"Yes, sir," Kosta nodded, trying to shake the feeling of being the new kid at school. "As much briefing as they thought I should have, anyway."

Lleshi eyed him. "They were a little short on details?"

"Well..." Kosta said hesitantly as it occurred to him that sour-mouthing a military prep unit to a officer of that same military might not be a smart thing to do. "They kept it a bit on the light side," he said, toning his comments down to something tactful. "I get the feeling I'm supposed to play a lot of this by ear."

"You were expecting a script?" another voice put in scornfully.

Kosta turned, his throat tightening reflexively, to see a thin-faced man in a painfully neat, totally unadorned gray civilian suit striding toward him from one of the command boards at the balcony's side edge. "I—ah—I'm sorry?" he asked, floundering for words.

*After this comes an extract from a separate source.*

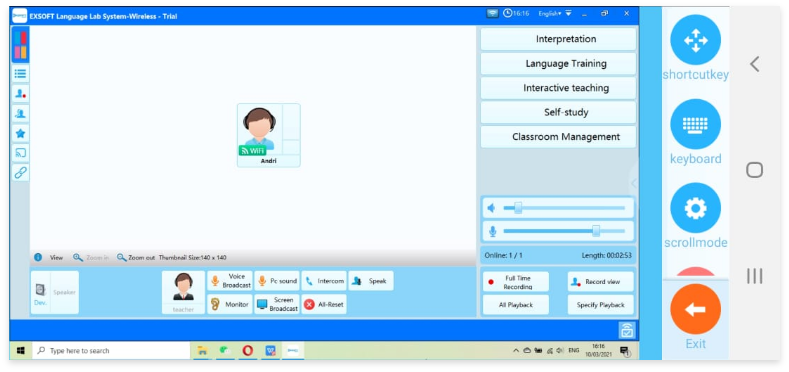Screen dimensions: 789x372
Task: Click the star favorites sidebar icon
Action: (x=20, y=133)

"I asked if you thought you'd be getting a script for this," the other repeated. "You've just undergone the finest intensive-training course money can buy. I'd have thought the absolute first thing they would have beaten into you is that spies play nearly everything by ear."

Kosta took a careful breath, fighting against the old automatic submission urge. This man wasn't his adviser, or his dean, or his department chairman. "I'm sure they taught me as best as they could in eight weeks," he said. "Perhaps I'm just not good spy material."

"Very few people are naturally that way," Lleshi cut in, throwing a brief glance at the other man.

"But on the other hand, this isn't your average spy mission, either. As Mr. Telthorst has a tendency to forget. For secret information, you send a spy. For secret academic information, you send an academic." He favored Kosta with a tight but reassuring smile. "And for twenty years' worth of secret academic information, you send an academic with a knack for digging nuggets out of froth."